Exercise directions: Take the data below and filter it for lines containing the word "logo"; show each line found.
*** Opening Data extract ***
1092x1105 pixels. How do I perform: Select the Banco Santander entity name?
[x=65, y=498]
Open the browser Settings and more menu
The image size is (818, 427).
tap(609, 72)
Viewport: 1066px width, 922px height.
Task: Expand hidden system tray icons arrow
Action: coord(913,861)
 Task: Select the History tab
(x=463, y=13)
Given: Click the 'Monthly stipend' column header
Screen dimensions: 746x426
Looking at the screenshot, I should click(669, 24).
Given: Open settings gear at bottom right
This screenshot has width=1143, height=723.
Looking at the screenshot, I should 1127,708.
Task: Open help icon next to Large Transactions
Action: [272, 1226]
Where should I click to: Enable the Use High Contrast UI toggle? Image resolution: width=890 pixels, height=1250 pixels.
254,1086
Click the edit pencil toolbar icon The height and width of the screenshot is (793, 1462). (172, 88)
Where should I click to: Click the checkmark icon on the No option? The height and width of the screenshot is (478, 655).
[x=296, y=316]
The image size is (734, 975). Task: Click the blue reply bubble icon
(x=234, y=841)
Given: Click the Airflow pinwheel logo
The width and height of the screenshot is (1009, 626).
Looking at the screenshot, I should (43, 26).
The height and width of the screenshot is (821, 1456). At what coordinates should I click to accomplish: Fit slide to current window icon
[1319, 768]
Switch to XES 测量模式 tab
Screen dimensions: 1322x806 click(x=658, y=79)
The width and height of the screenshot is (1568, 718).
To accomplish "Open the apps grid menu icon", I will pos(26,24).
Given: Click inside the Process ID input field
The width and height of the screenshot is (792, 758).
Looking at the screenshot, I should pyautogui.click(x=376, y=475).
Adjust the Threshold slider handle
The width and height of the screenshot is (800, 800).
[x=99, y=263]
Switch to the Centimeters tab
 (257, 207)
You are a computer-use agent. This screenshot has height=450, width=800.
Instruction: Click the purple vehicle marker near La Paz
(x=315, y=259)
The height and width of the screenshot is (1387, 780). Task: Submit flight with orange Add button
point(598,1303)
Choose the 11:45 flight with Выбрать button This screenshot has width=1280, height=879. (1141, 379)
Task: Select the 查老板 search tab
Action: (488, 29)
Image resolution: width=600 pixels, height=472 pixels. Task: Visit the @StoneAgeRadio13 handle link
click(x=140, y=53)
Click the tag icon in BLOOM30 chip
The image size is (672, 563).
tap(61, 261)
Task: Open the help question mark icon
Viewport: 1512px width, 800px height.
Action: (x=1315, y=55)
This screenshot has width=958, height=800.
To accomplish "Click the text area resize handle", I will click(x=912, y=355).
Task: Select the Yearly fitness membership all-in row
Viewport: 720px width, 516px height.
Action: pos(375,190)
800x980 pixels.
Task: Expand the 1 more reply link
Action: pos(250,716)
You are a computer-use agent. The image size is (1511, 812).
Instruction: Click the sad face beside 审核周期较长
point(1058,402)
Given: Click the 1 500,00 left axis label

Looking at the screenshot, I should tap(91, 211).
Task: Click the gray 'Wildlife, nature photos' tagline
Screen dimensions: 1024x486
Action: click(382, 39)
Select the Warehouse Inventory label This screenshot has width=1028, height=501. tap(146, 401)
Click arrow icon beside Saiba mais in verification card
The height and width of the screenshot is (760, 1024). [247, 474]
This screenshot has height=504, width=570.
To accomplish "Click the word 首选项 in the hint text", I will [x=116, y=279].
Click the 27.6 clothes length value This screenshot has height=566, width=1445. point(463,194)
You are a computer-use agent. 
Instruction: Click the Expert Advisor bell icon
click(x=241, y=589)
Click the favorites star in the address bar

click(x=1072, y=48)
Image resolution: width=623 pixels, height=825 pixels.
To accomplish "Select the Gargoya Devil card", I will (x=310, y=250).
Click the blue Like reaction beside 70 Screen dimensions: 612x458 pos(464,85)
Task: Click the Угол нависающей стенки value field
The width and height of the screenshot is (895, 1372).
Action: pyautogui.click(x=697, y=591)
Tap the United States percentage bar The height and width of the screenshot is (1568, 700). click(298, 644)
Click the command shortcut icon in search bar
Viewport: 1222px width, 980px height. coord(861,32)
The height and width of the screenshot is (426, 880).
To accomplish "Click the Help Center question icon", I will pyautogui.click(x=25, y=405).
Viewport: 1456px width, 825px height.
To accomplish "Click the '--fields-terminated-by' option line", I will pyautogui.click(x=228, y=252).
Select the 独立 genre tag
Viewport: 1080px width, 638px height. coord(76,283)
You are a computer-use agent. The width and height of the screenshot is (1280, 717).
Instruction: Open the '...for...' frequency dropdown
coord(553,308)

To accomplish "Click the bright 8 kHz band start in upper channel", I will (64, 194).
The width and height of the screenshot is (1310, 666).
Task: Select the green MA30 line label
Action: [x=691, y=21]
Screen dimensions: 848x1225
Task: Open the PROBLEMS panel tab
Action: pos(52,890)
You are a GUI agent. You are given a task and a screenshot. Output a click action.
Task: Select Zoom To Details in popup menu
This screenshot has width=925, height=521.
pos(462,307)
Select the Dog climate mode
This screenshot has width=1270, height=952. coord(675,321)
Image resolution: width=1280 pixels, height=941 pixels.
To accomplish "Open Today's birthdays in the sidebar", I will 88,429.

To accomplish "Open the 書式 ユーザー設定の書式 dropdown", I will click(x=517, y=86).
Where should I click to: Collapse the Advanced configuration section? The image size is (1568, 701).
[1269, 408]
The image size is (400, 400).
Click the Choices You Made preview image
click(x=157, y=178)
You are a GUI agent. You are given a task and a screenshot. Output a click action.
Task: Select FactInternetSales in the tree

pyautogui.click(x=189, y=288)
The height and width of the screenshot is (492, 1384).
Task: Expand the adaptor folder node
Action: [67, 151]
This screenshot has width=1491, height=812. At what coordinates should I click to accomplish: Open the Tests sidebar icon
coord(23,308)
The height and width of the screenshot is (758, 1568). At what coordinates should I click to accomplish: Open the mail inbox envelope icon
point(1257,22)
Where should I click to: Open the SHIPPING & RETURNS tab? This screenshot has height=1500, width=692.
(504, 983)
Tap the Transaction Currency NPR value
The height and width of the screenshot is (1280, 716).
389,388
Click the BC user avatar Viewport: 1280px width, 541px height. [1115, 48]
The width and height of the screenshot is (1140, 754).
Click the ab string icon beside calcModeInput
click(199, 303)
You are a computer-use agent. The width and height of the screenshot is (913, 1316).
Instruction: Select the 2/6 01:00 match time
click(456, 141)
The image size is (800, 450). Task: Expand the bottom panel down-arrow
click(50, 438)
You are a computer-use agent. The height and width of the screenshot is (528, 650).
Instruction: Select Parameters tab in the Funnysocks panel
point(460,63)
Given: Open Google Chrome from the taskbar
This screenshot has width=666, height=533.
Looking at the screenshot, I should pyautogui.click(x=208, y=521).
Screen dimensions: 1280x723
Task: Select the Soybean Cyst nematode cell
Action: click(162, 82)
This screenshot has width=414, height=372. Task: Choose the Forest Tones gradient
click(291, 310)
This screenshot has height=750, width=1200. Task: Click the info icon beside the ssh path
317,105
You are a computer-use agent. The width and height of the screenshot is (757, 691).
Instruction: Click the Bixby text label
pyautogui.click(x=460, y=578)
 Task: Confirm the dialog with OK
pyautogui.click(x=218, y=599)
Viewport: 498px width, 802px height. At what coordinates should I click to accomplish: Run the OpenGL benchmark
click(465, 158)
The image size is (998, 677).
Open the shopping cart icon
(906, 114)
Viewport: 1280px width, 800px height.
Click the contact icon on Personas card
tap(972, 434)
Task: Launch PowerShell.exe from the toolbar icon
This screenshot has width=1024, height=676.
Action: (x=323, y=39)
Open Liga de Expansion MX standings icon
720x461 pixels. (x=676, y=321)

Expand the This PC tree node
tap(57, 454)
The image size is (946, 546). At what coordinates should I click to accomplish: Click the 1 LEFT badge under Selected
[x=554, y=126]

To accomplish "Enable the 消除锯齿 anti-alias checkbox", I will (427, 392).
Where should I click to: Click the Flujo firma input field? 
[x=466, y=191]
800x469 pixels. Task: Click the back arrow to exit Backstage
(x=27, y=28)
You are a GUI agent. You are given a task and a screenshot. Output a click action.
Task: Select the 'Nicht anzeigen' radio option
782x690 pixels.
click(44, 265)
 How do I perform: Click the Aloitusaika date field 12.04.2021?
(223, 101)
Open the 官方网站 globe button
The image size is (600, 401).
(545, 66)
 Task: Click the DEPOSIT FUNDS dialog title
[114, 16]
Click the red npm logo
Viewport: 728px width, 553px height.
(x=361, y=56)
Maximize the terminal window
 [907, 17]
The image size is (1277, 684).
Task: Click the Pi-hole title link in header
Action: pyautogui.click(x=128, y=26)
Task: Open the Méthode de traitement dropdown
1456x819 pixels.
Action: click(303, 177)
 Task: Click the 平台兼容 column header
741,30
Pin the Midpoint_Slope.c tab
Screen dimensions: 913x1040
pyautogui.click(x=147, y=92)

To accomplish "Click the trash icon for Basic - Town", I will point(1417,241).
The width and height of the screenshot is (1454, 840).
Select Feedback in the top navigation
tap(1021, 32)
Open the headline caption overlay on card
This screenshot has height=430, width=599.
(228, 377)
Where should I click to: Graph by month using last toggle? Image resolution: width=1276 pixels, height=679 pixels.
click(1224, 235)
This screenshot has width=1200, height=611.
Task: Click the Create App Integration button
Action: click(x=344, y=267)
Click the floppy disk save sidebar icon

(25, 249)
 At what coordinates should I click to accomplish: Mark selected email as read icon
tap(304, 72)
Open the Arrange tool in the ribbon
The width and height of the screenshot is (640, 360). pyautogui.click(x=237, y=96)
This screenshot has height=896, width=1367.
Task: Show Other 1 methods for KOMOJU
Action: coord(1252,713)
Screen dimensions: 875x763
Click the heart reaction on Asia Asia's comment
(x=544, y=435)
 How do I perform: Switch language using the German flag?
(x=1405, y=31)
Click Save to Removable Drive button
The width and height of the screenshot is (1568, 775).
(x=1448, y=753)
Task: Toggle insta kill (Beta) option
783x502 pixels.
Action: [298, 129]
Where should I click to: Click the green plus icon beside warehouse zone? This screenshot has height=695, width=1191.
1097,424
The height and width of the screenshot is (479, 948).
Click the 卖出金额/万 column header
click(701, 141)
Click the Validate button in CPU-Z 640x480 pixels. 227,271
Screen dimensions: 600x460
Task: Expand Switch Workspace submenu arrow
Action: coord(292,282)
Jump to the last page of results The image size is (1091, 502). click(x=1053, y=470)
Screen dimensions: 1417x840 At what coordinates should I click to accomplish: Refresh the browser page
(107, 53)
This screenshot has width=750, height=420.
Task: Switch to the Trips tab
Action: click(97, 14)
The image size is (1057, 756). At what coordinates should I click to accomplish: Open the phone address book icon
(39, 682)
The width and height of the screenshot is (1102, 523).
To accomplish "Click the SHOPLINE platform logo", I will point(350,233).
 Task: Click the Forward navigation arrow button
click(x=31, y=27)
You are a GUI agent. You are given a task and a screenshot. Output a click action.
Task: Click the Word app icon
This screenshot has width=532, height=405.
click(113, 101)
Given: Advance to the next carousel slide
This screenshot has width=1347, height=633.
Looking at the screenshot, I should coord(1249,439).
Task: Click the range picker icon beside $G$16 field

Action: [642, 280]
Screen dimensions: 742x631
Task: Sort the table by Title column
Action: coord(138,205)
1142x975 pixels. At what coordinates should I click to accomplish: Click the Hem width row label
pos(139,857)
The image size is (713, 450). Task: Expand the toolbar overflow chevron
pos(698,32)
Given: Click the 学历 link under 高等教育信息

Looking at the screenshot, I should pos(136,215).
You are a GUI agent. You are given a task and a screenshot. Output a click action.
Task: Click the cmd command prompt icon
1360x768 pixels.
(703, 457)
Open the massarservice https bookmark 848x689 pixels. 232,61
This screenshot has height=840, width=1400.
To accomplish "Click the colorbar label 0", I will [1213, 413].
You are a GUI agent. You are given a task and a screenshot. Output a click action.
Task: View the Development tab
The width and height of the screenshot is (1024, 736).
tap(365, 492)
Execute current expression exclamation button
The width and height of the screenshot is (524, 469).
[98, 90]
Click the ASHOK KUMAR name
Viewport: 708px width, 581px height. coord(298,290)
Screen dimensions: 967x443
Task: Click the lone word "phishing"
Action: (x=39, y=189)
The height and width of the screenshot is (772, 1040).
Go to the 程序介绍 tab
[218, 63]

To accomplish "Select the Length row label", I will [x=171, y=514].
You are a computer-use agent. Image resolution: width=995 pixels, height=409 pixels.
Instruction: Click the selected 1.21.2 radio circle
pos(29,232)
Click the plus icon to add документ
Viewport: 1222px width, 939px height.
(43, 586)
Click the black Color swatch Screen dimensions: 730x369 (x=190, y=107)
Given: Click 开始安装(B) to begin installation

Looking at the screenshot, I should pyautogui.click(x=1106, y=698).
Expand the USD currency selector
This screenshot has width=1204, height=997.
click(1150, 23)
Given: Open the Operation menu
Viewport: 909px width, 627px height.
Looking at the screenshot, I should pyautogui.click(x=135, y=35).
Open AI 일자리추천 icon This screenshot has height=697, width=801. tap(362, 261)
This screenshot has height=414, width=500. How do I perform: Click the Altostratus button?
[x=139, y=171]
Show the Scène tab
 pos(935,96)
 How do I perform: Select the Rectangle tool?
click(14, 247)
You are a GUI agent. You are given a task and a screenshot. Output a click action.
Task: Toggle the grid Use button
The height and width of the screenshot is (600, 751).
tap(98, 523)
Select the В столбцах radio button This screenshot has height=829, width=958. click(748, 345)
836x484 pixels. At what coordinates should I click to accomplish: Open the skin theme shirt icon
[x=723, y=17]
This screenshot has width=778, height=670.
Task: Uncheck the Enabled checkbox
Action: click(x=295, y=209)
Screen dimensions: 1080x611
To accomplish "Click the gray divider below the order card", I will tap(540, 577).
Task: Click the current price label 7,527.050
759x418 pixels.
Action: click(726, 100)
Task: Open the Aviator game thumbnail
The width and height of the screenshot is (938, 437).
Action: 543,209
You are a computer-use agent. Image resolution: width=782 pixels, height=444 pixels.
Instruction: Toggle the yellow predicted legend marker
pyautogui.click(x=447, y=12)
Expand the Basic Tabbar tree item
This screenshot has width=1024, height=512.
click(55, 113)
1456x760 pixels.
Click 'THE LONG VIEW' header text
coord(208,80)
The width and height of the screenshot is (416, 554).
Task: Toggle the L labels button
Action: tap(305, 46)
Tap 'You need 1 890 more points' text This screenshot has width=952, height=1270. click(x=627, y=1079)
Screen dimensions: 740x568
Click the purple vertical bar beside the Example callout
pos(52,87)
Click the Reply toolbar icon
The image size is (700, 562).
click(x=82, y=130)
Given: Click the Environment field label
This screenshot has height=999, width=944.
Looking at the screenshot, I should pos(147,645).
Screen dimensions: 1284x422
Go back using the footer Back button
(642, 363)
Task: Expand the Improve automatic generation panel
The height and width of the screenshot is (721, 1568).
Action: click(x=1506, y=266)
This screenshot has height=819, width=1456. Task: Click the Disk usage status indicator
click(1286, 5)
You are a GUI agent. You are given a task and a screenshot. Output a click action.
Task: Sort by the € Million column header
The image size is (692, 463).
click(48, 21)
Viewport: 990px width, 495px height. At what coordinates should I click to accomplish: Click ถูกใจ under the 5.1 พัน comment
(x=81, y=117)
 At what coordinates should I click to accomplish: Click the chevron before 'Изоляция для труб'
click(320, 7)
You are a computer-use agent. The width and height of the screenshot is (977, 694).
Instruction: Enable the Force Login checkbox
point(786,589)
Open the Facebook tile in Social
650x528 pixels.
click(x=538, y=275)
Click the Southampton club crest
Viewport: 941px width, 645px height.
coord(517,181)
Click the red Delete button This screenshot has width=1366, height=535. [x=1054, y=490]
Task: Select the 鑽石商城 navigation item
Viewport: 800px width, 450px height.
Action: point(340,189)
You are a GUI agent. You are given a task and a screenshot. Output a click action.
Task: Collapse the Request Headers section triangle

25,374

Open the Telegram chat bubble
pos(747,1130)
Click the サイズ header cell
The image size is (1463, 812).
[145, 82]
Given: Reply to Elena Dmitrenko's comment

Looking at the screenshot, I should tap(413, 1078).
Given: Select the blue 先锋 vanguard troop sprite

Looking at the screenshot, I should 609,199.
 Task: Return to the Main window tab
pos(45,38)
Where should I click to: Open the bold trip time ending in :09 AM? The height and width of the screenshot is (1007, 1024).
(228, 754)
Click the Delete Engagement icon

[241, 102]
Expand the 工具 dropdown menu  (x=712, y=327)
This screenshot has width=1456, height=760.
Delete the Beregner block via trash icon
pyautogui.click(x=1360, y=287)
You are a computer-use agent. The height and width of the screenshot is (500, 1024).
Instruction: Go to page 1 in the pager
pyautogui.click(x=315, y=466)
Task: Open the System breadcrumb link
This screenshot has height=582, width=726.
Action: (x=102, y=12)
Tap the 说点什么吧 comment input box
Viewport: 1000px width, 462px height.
*** Closing Data extract ***
The answer:
Given: Click the Airflow pinwheel logo
Click the red npm logo
To accomplish "Click the SHOPLINE platform logo", I will point(350,233).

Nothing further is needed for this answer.